**WORK TO COMPLETE**. Rewrite everything in the records below from the line containing "At what coordinates should I click to accomplish: Click" down to the end, requests included, moving every answer coordinate by -54. Leave the pictures out.

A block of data
● ● ● ● ● ● ●

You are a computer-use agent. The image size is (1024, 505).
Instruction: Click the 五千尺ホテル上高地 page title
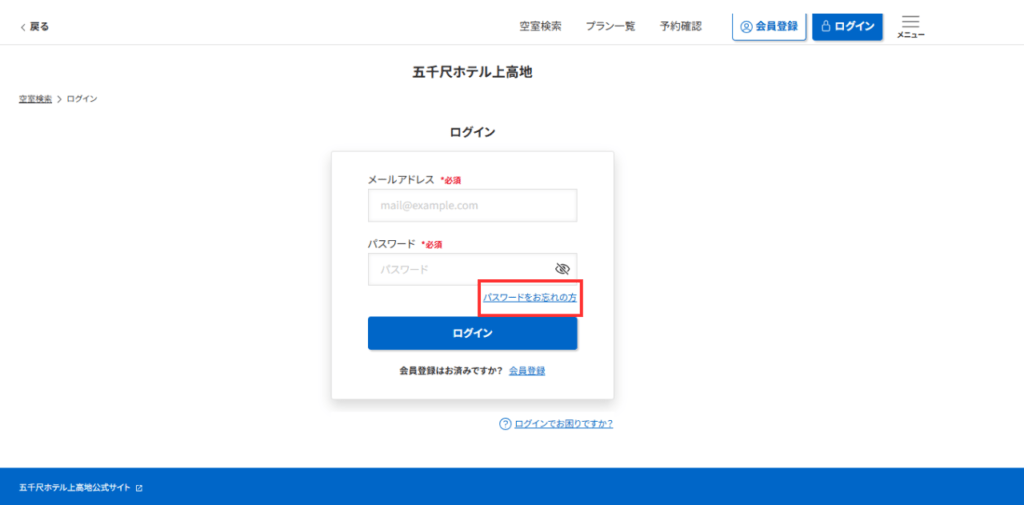[478, 72]
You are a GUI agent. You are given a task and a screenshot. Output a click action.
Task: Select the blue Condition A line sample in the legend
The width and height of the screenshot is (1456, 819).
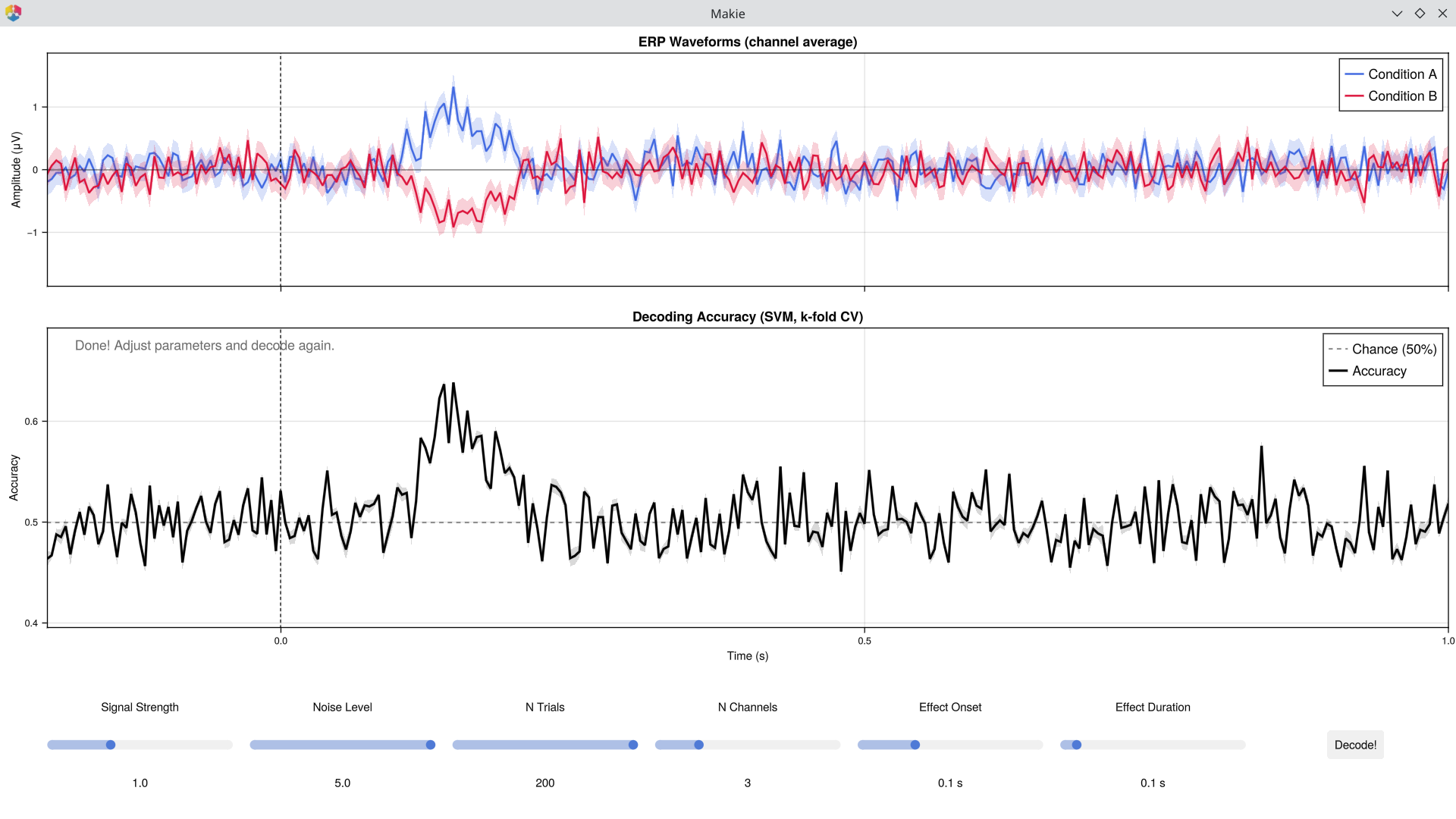click(1354, 74)
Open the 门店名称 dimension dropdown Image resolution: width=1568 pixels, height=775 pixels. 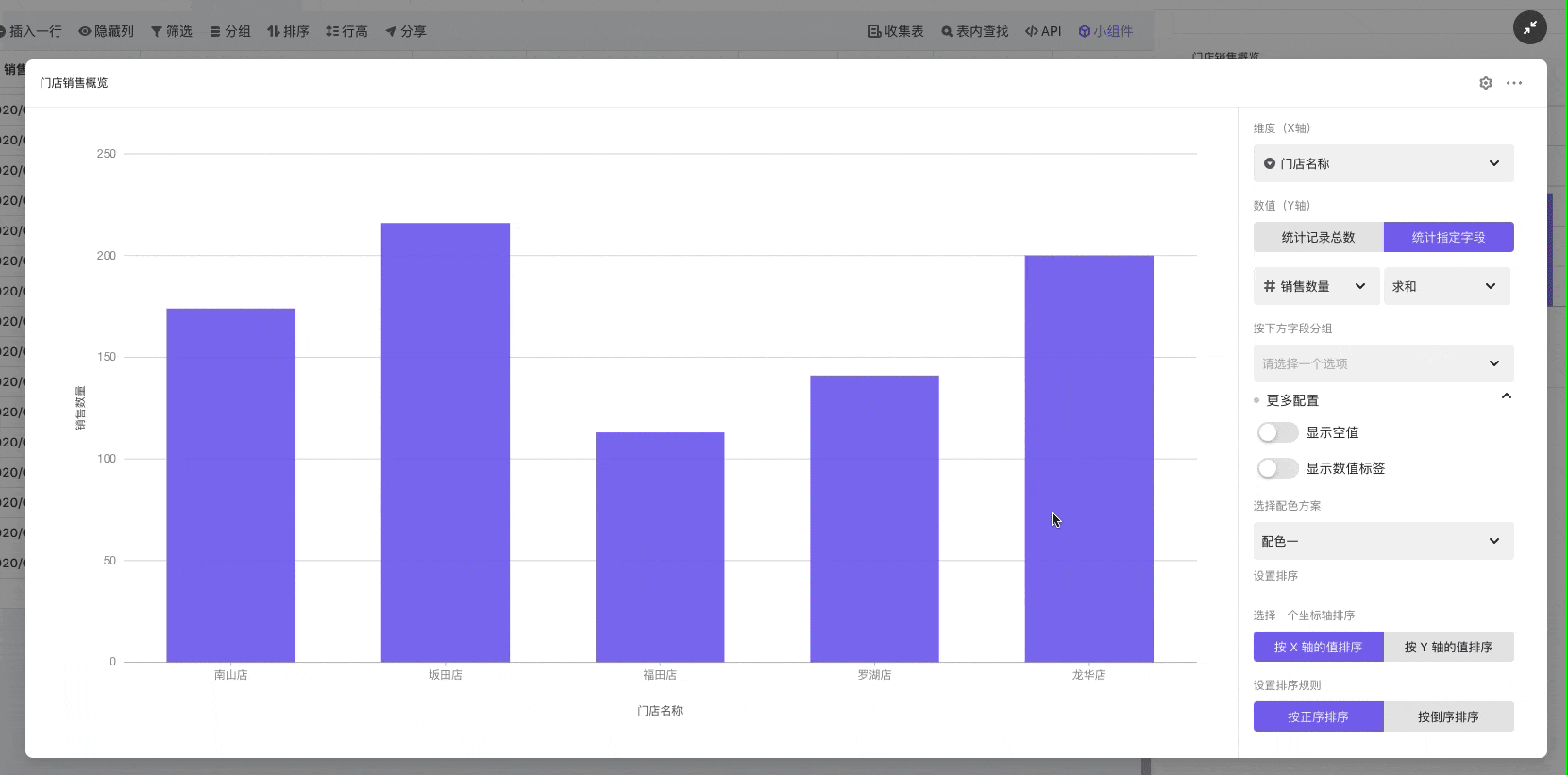(x=1383, y=163)
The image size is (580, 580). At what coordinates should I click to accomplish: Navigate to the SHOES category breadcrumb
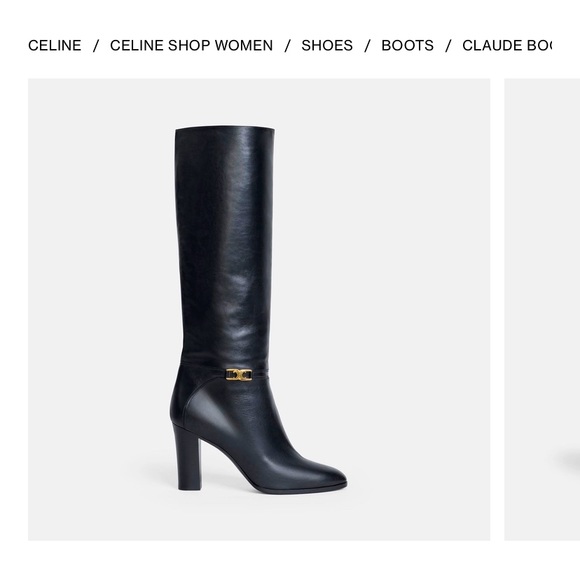click(x=327, y=45)
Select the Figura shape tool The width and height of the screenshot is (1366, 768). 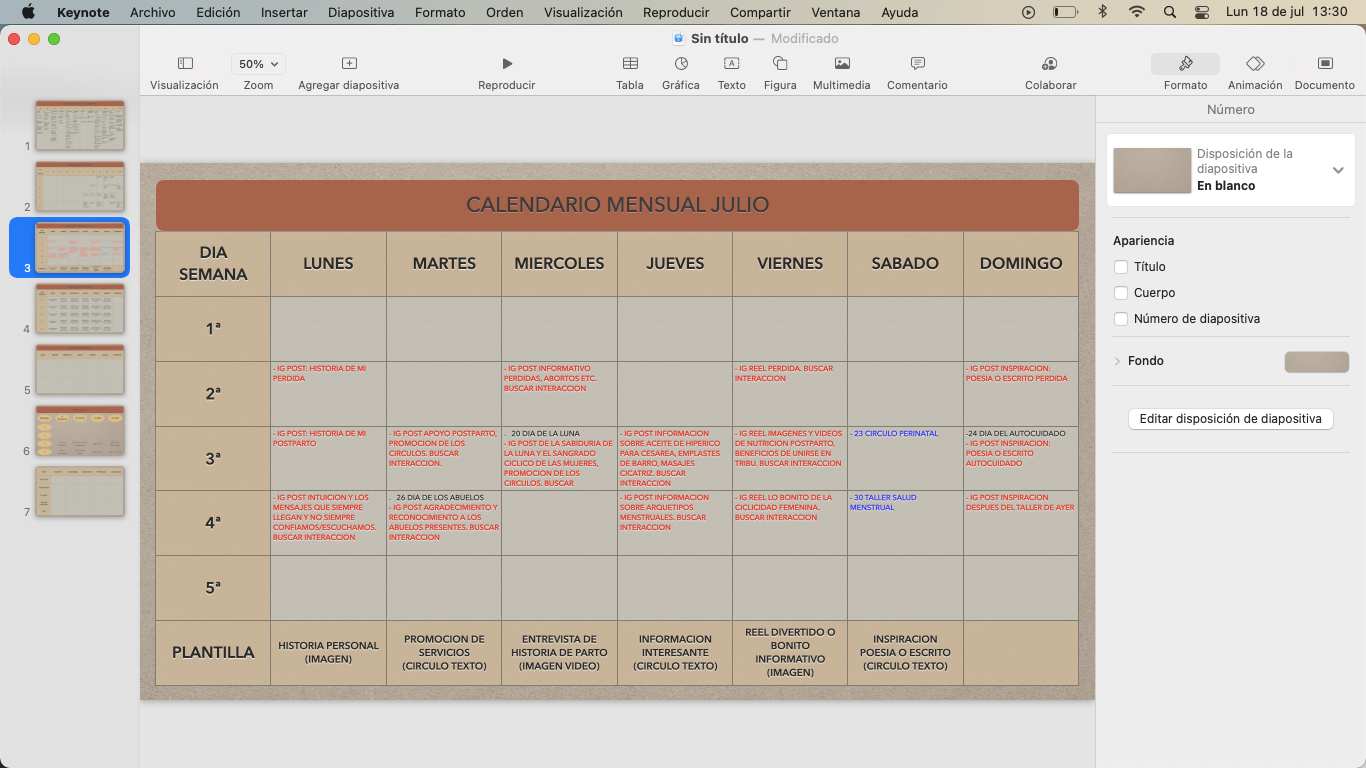780,64
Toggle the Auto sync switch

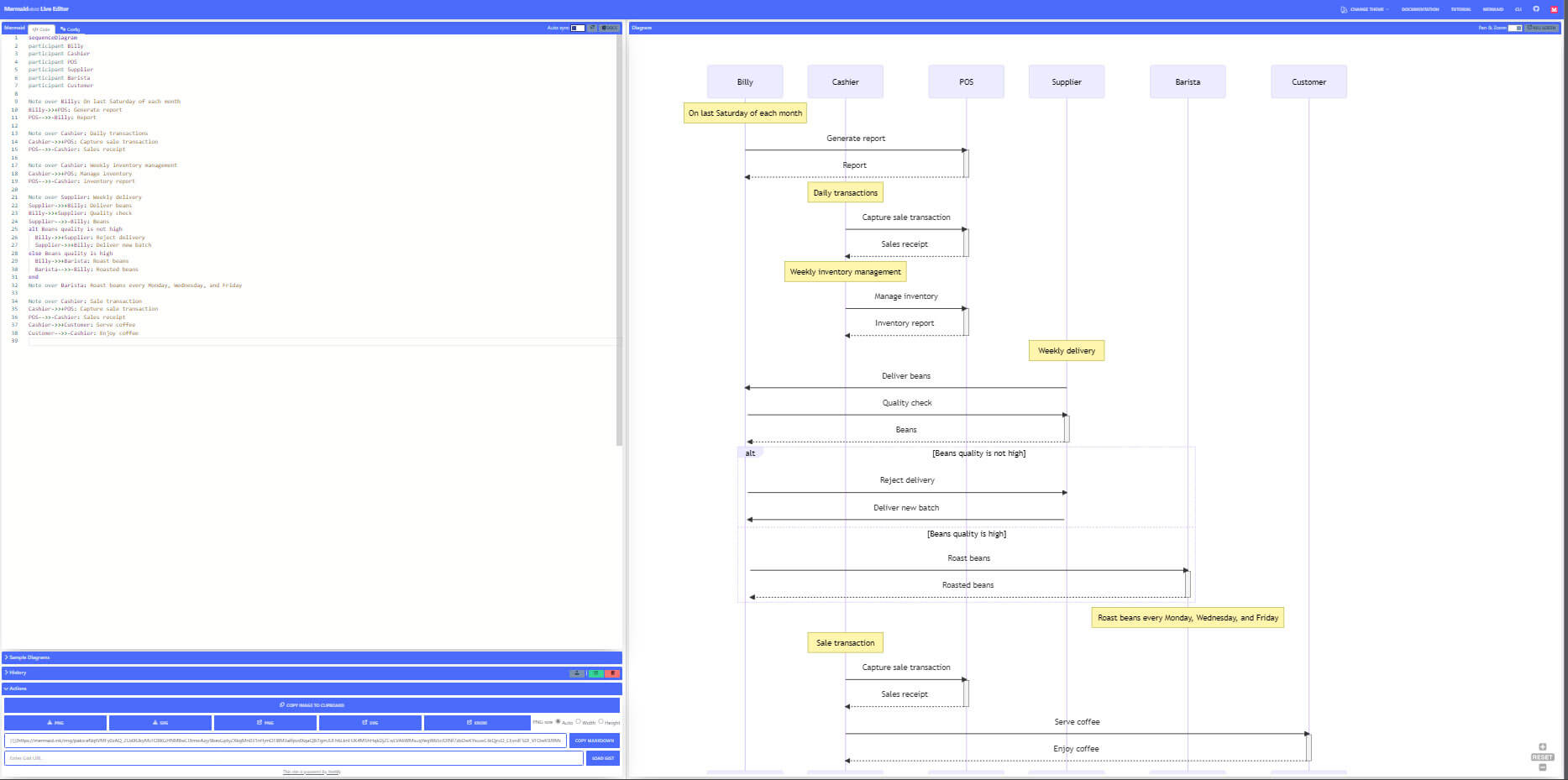[578, 28]
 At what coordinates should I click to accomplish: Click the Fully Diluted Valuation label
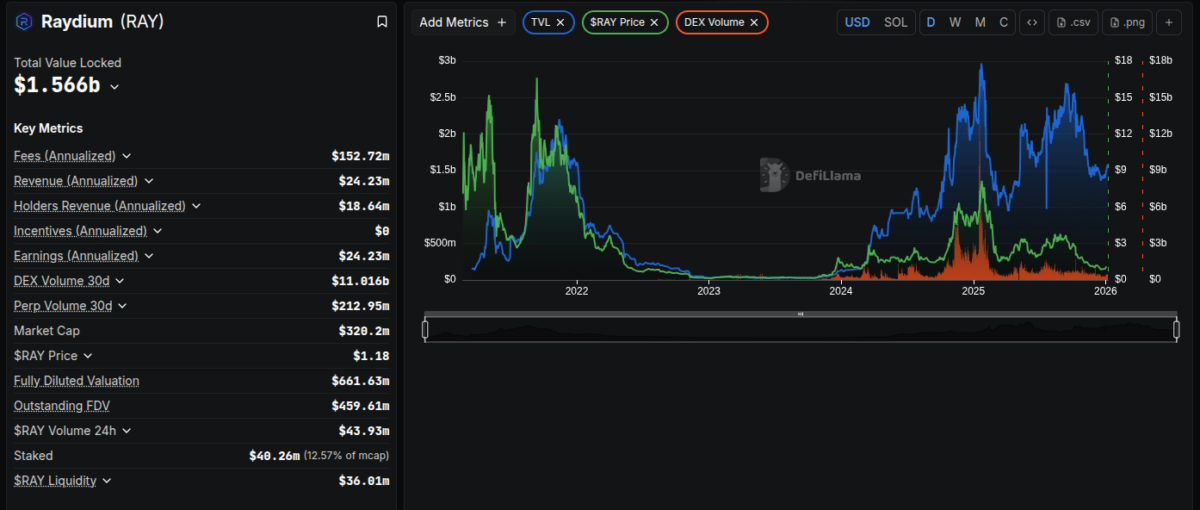[77, 381]
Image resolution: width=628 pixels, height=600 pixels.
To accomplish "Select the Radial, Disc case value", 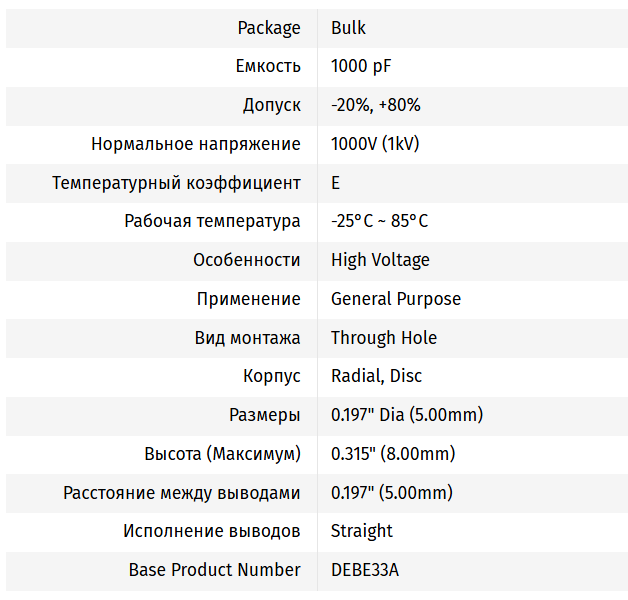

● ● ● ● ● ● ●

**REPLY**.
 At what coordinates should I click to accomplish: Click the Fully Diluted Valuation label
[23, 327]
Image resolution: width=628 pixels, height=600 pixels.
To accomplish "Select the Radial, Disc case value", 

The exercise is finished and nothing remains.